Speaking to Scroll.in, Majumdar explained why she did not walk away from the terrace. “At no point did I want him to think that he could get into bed with me,” she said. “But I didn’t want him to think that he had got to me or show any sign of distress or weakness.”
Journalist and author Nilanjana Roy tweeted out that she was once at a party where Surendran, who was “obviously drunk” leaned on her. “I felt a moment’s unease and discomfort because he was too close and his hands were on me, but I pushed him off and thought no more of it.” Roy said that she did not form a positive impression of Surendran because she found that he repeatedly interrupted women and was dismissive of them.
‘Lynch mob at work’
When at least six women had made their allegations public, Scroll.in asked Surendran if he would like to respond.

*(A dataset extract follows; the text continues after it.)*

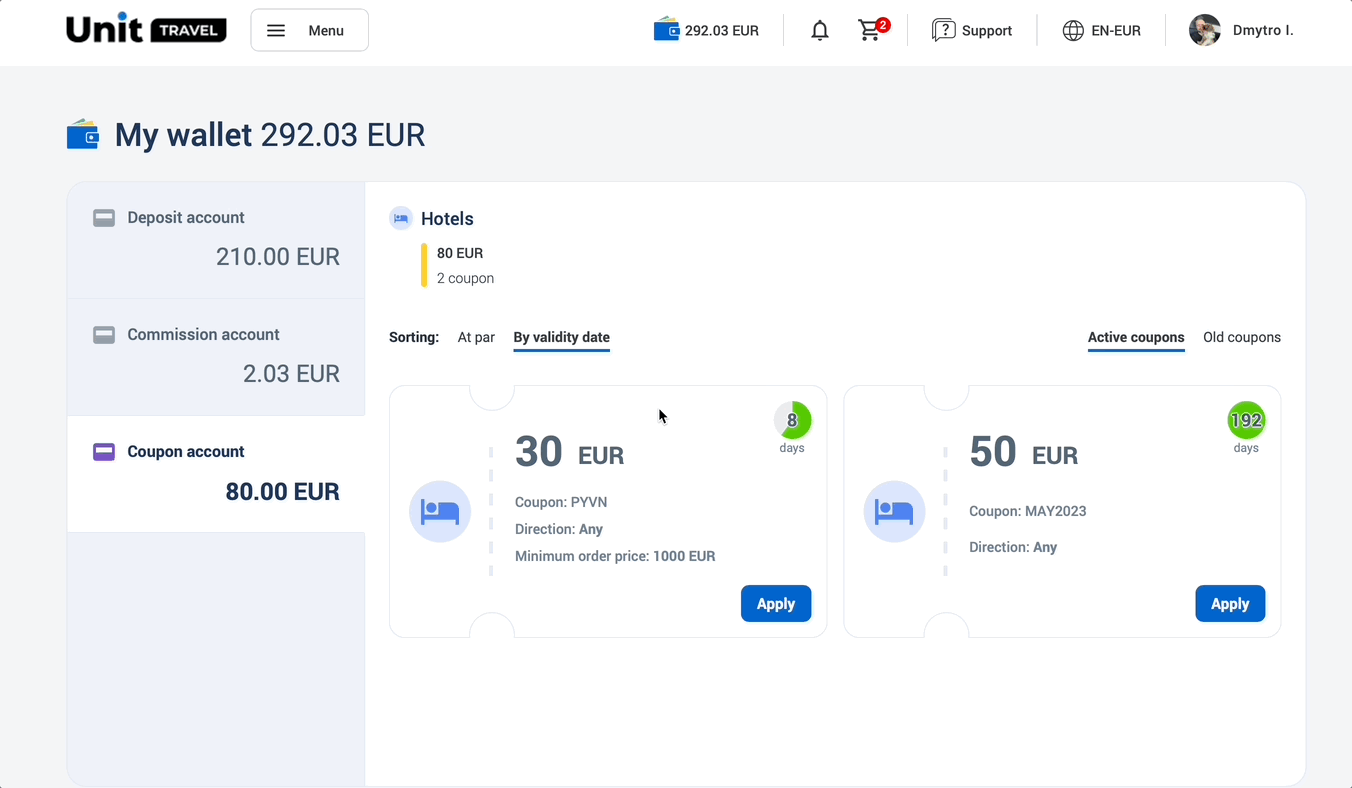
Task: Open the hamburger Menu dropdown
Action: tap(309, 30)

He said the following in an email:
“I may have made what some people consider to be sexist comments. I believe sexism is an intellectual and physical reality. I choose not to think in given categories. This may be construed as arrogance. I may have put an arm around a woman at a party, never at work. That act of familiarity may have caused offense, which I regret, but I have never meant to give grief. I have not made obscene comments or gestures. I have not played with ‘breast shaped’ balls as alleged. I have not massaged unwilling necks and said my door is open, as alleged. Drunk, I have not chased women across gardens as alleged. I have no gender or political loyalties. I have paid a price for this all my life. I often rub people of both genders the wrong way with my often ill considered views. You have picked six women (who knows there could be more who took offense) from across 30 years, and have made a map of me as a deviant. The majoritarianism that liberals deplore in political discourse is what is at stake here. This is the lynch mob at work. I am being shamed in a Scarlet Letter-meets-The Crucible social media-produced movie. I have no power to stop this. The Me Too movement needs victims to feed and fatten itself. I won’t be the last.”
Corrections and clarifications: An earlier version of this story incorrectly said, on the basis of Surendran’s LinkedIn profile, that he worked at Open magazine from 2010 to 2012.